# Task to carry out:
Skip the pictures. Transcribe the rest of the data below without changing a word.

# Records for the exercise:

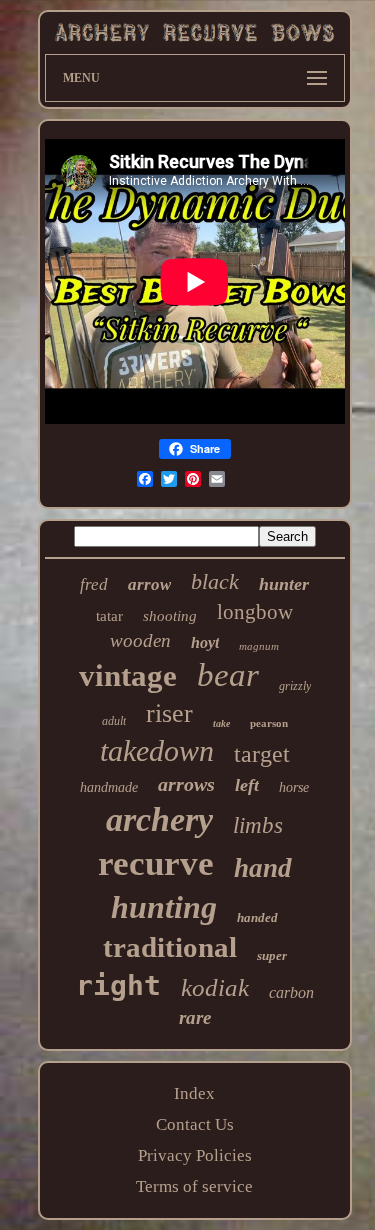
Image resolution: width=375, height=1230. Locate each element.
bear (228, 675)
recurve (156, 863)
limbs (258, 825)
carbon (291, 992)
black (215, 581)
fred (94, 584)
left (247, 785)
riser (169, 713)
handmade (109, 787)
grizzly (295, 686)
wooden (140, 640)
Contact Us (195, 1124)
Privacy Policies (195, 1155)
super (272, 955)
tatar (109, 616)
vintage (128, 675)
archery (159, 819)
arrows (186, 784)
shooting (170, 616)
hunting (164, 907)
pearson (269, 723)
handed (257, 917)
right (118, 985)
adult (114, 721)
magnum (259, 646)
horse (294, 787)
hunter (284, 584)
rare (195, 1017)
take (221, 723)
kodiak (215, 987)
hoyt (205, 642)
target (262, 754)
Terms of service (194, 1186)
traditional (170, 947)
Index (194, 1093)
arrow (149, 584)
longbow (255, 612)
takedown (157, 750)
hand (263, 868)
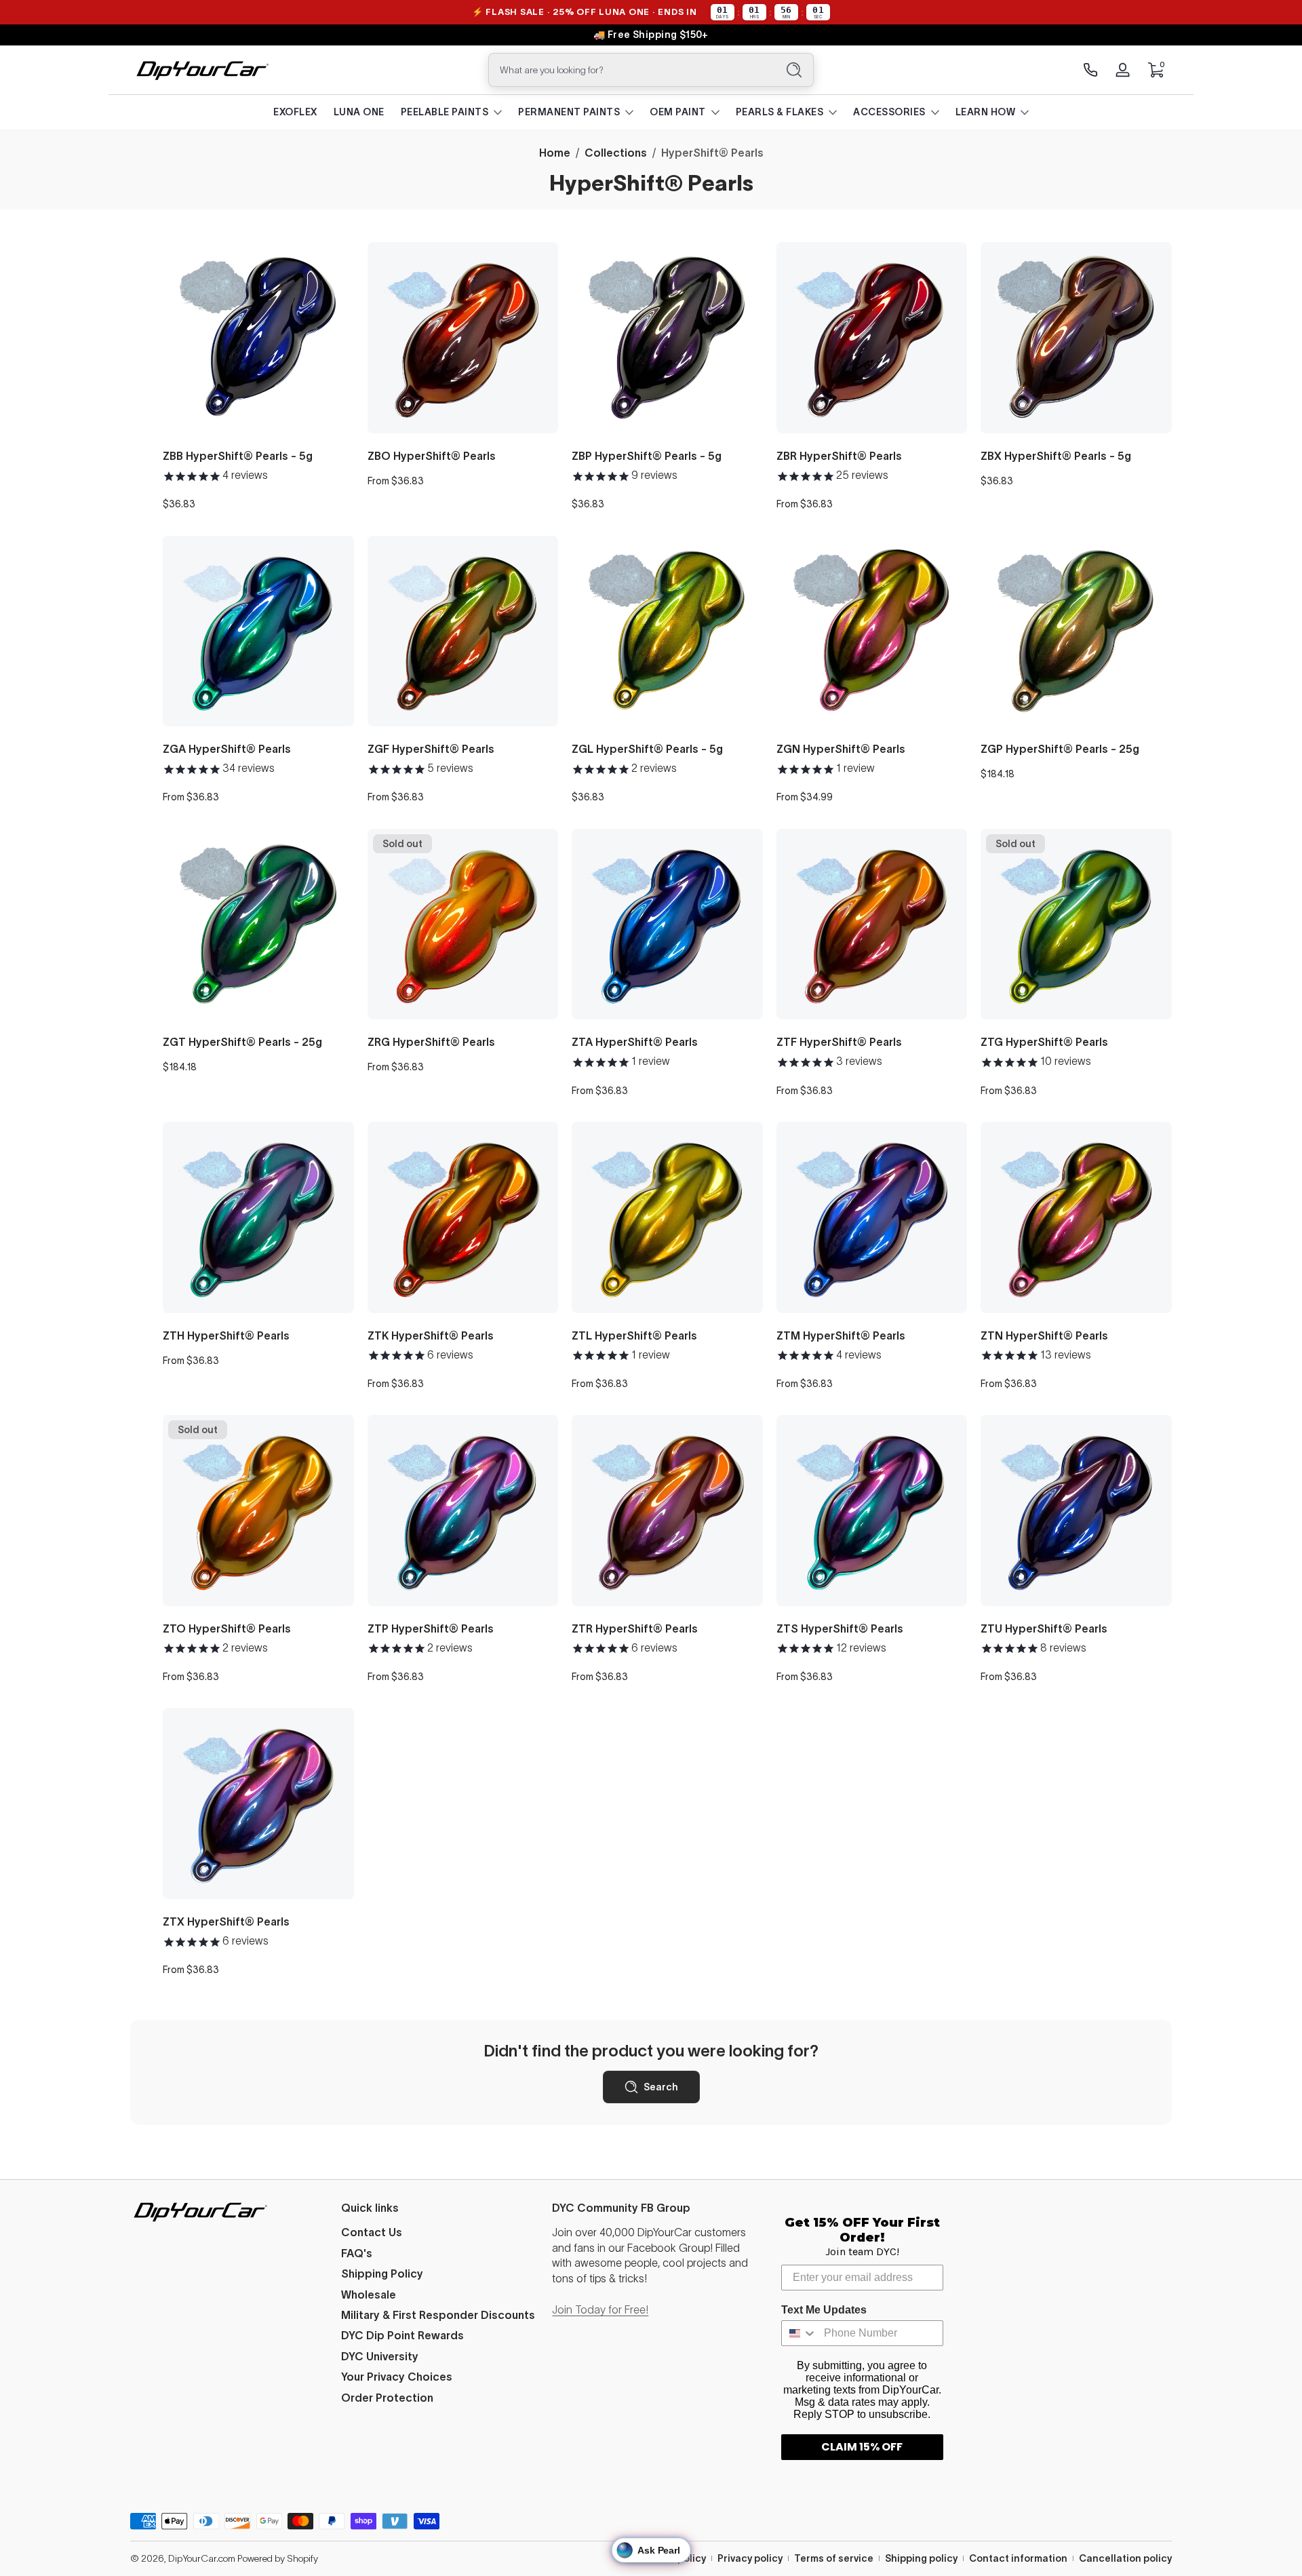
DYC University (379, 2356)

# Answer box:
Image resolution: width=375, height=1230. Locate each element.
bear (228, 675)
recurve (156, 863)
limbs (258, 825)
carbon (291, 992)
black (215, 581)
fred (94, 584)
left (247, 785)
riser (169, 713)
handmade (109, 787)
grizzly (295, 686)
wooden (140, 640)
Contact Us (195, 1124)
Privacy Policies (195, 1155)
super (272, 955)
tatar (109, 616)
vintage (128, 675)
archery (159, 819)
arrows (186, 784)
shooting (170, 616)
hunting (164, 907)
pearson (269, 723)
handed (257, 917)
right (118, 985)
adult (114, 721)
magnum (259, 646)
horse (294, 787)
hunter (284, 584)
rare (195, 1017)
take (221, 723)
kodiak (215, 987)
hoyt (205, 642)
target (262, 754)
Terms of service (194, 1186)
traditional (170, 947)
Index (194, 1093)
arrow (149, 584)
longbow (255, 612)
takedown (157, 750)
hand (263, 868)
DYC University (379, 2356)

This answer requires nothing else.